### What you are asked to do
Work through the records below and tally every line containing "will". Reply with the total alone.

Pixel coordinate grounding data
════════════════

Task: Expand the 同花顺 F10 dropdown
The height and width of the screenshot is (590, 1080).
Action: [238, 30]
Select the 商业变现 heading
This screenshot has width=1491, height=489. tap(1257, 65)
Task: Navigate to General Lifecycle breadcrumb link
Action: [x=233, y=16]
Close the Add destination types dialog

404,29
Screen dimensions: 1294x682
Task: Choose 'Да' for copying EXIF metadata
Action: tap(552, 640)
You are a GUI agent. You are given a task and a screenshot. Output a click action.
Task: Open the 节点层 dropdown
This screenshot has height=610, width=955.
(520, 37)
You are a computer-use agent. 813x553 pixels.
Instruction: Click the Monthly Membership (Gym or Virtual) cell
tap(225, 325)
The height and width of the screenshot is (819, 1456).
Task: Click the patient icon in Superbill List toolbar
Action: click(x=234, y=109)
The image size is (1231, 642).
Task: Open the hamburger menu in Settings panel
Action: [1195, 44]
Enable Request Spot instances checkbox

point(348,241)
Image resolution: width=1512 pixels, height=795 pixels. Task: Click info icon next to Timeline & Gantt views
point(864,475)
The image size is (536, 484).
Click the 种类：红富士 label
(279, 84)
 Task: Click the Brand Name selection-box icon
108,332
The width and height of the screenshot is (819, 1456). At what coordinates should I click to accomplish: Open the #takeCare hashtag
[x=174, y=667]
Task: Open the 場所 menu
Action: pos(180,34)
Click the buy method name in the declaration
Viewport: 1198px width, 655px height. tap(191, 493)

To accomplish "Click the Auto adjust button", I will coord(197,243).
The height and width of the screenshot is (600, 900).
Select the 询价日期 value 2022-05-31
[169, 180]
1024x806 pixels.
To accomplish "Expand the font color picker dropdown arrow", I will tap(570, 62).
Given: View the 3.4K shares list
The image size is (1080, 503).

════════════════

### Answer space
2